## Get the Training and Test data

In [1]:
%pylab inline
import numpy as np
import pandas as pd
import math
from pandas import DataFrame, read_csv
from __future__ import division

%cd ~/mhardist/DSE210/homework2/20news-bydate/

#Get the training data
X= pd.read_csv('../20news-bydate2/matlab/train.data', delim_whitespace=True, names=['doc_idx','word_idx','occurance_count'])
Y = pd.read_csv('../20news-bydate2/matlab/train.label', delim_whitespace=True , names=['label_idx'])
Y['doc_idx'] = Y.index + 1

#Get the test data
X_test = pd.read_csv('../20news-bydate2/matlab/test.data', delim_whitespace=True, names=['doc_idx','word_idx','occurance_count'])
Y_test = pd.read_csv('../20news-bydate2/matlab/test.label', delim_whitespace=True , names=['label_idx'])
Y_test['doc_idx'] = Y_test.index + 1

Populating the interactive namespace from numpy and matplotlib
/Users/mikihardisty/Documents/DSE/mhardist/DSE210/homework2/20news-bydate


In [2]:
#Get the vocabulary words
V = pd.read_csv('../vocabulary.txt', header=None)
V.columns = ['word']
V['word_idx'] = [a for a in range(1,len(V)+1)]
V['key'] = 1
V

Unnamed: 0,word,word_idx,key
0,archive,1,1
1,name,2,1
2,atheism,3,1
3,resources,4,1
4,alt,5,1
5,last,6,1
6,modified,7,1
7,december,8,1
8,version,9,1
9,atheist,10,1


In [3]:
s = pd.Series([i+1 for i in range(20)], index=[i+1 for i in range(20)]).to_frame()
s['key'] = 1
s.columns = ['label_idx', 'key']
s = pd.merge(V, s, on='key')

## Build a multinomial Naive Bayes model using the training data

# &pi;<sub>j</sub> 
### Get the fraction of documents that belong to each class

In [4]:
class_prob = Y.groupby(['label_idx']).agg({'doc_idx': 'count'})/len(Y)
class_prob = class_prob.rename(columns = {'doc_idx': 'Pi_j'})
class_prob = class_prob.reset_index()
class_prob

Unnamed: 0,label_idx,Pi_j
0,1,0.042595
1,2,0.051557
2,3,0.050759
3,4,0.05209
4,5,0.051025
5,6,0.052533
6,7,0.051646
7,8,0.052533
8,9,0.052888
9,10,0.052711


# P<sub>j</sub>
### Find the probability distribution over V that models the documents for each class

In [5]:
P_jw = pd.merge(X,Y,how='inner',on='doc_idx')
P_jw = P_jw.groupby(['word_idx', 'label_idx']).agg({'occurance_count':sum}).reset_index()

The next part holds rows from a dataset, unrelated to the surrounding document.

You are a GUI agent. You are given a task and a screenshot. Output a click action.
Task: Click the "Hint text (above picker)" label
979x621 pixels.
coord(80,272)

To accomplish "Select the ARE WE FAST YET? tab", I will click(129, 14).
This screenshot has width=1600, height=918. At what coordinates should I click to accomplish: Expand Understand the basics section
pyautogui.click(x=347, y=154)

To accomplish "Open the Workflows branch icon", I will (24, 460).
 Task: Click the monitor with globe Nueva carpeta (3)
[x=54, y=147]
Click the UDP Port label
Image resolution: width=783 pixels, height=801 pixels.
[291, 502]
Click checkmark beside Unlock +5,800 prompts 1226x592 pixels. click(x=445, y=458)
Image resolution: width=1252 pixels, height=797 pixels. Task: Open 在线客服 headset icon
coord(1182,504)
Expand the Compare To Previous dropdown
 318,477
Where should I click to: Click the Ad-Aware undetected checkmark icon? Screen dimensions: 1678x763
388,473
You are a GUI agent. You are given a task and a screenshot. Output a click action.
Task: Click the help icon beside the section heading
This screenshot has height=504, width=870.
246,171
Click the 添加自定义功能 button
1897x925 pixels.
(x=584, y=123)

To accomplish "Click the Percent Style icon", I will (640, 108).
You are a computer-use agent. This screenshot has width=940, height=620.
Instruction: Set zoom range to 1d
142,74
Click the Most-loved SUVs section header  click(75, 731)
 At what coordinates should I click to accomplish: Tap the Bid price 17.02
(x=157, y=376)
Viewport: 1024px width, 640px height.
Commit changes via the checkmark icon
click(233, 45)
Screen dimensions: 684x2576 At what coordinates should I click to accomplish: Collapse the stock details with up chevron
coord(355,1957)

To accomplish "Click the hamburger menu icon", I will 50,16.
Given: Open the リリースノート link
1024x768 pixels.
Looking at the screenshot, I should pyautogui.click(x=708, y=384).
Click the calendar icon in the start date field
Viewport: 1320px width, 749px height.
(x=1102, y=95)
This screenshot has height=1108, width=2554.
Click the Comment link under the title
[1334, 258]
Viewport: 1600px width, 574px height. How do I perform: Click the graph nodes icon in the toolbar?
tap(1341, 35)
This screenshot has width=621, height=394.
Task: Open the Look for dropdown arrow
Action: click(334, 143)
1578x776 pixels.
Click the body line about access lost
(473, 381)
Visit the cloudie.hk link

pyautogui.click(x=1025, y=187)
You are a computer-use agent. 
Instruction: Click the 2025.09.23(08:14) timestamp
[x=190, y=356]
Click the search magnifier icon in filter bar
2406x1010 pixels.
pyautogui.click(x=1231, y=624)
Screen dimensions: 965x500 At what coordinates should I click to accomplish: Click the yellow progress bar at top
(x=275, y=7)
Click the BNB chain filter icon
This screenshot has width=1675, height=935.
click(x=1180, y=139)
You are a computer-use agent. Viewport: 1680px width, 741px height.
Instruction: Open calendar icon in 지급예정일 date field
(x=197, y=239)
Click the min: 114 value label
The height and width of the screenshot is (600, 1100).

P_jw = pd.merge(right=P_jw, left=s, how='outer', on=['word_idx','label_idx']).fillna(value=0)
P_jw['x_smooth'] = P_jw['occurance_count']+1
P_jw = P_jw.groupby(['label_idx', 'word_idx']).agg({'x_smooth':sum})
P_jw = P_jw.groupby(level=0).transform(lambda x: x/x.sum())
P_jw.columns = ['P_j']
#P_jw['P_j'] = P_jw['x_smooth'] / sum(P_jw['x_smooth'] )
P_jw = P_jw.reset_index()
P_jw[P_jw['label_idx'] == 20].P_j.sum()

1.0000000000016915

## Classifying new documents
This function takes a dataframe with doc_idx, word_idx, and count and classifies it to return a dataframe with the document_id and label.

In [6]:
def classify(data):
    a = pd.merge(data, P_jw, on='word_idx')
    b = pd.merge(a, class_prob, on='label_idx' )
    b['xlogp'] = b['occurance_count']*b['P_j'].apply(lambda x: log(x))
    b = b.groupby(['doc_idx', 'label_idx', 'Pi_j']).agg({'xlogp':sum})
    b = b.reset_index()
    b['logPi_j'] = b['Pi_j'].apply(lambda x: log(x))
    b['calc'] = b['logPi_j'] + b['xlogp']
    b[['doc_idx','label_idx', 'calc']]
    idx = b.groupby(['doc_idx'])['calc'].transform(max) == b['calc']
    predict = b[idx][['doc_idx','label_idx']].reset_index()
    return predict[['doc_idx', 'label_idx']]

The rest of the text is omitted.